-------- SOURCE EXTRACT
Most states find landlords liable to tenants injured in leased premises if the landlord acted negligently. That rule impose a duty on the landlord to act reasonably to avoid dangerous conditions in the premises that are leased. State housing codes and the implied warranty of habitability also place duties of repair and maintenance on landlords whose breach can result in tort liability to the tenant if the landlord acted unreasonably and cause an unreasonable risk of harm. The Virginia Supreme Court however, held that state statutes that impose maintenance obligations on landlords did not intend to alter the common law immunity landlords previously enjoyed from negligence claims by tenants. Isbell v. Commercial Inv. Assocs., Inc., 644 S.E.2d 72 (Va. 2007). In contrast, innkeepers do have such duties since they have greater access to and control over the premises.

Websites held to be public accommodations under the Americans with Disabilities Act and must be made accessible through screen reading technology

The Ninth Circuit held that websites are public accommodations within the meaning of the Americans with Disabilities Act, 42 U.S.C. §12101, (and the California Unruh Civil Rights Act, Cal. Civ. Code §51) and must be made accessible to blind persons through screen reading technology. Robles v. Domino’s Pizza, LLC , 913 F.3d 898 (9th Cir. 2019), cert. denied, 140 S.Ct. 122 (2019).
----------------
_TASKS TO PERFORM_:
A: Extract the passage of the legal summary from "The Ninth Circuit" to "S.Ct. 122 (2019).".
B: Answer these questions on the legal summary:
(i) Which state's supreme court decided Isbell v. Commercial Inv. Assocs., Inc.?
(ii) According to the legal summary, why do innkeepers have such duties?
(iii) Which court held that websites are public accommodations in Robles v. Domino's Pizza, LLC?
Answer from the legal summary alone.
-------- INFORMATION SHOWN
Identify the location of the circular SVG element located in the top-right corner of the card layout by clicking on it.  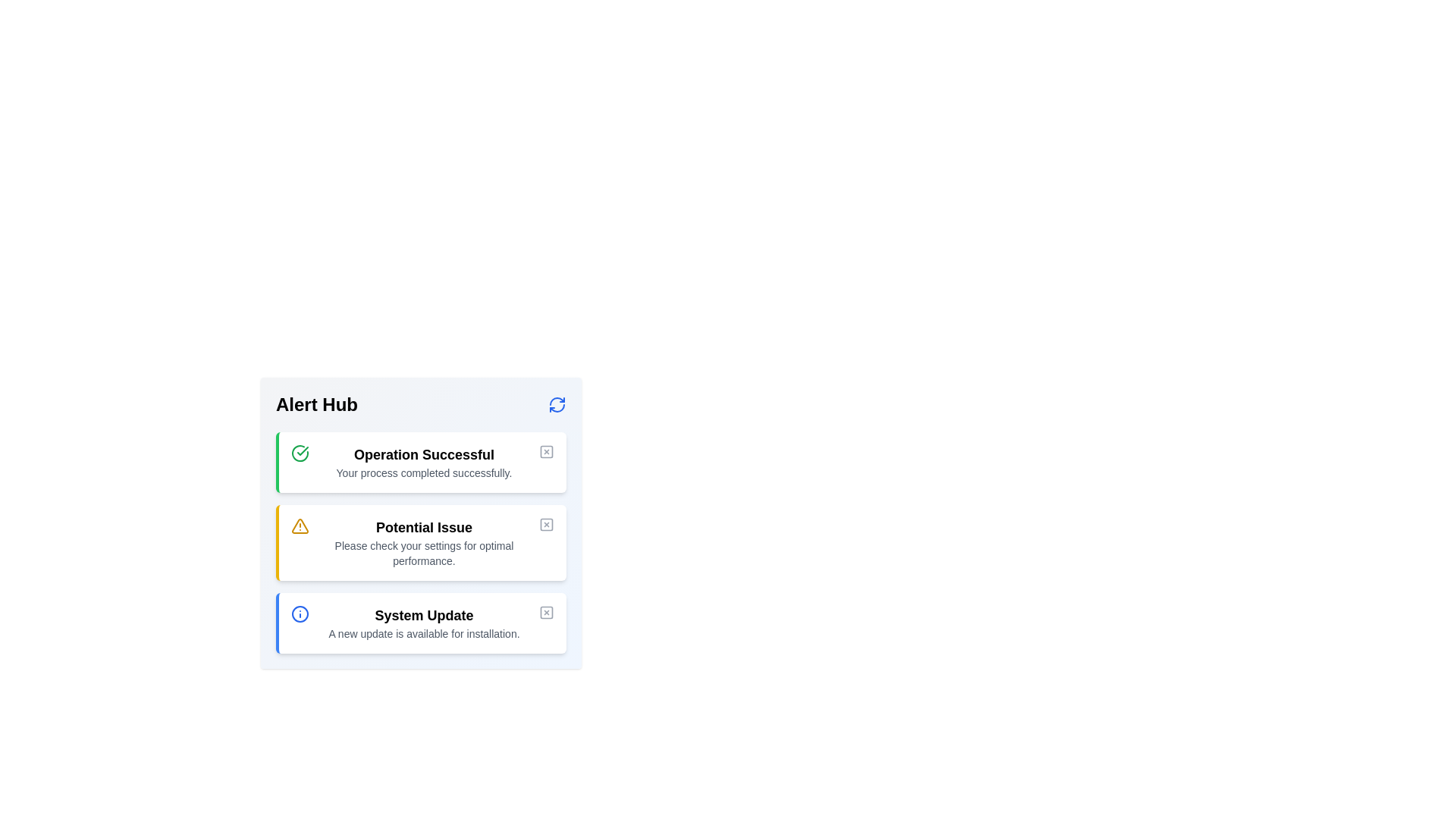
(300, 614).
----------------
_THE REPLIES_:
A:
The Ninth Circuit held that websites are public accommodations within the meaning of the Americans with Disabilities Act, 42 U.S.C. §12101, (and the California Unruh Civil Rights Act, Cal. Civ. Code §51) and must be made accessible to blind persons through screen reading technology. Robles v. Domino’s Pizza, LLC , 913 F.3d 898 (9th Cir. 2019), cert. denied, 140 S.Ct. 122 (2019).

B:
(i) Virginia
(ii) They have greater access to and control over the premises.
(iii) The Ninth Circuit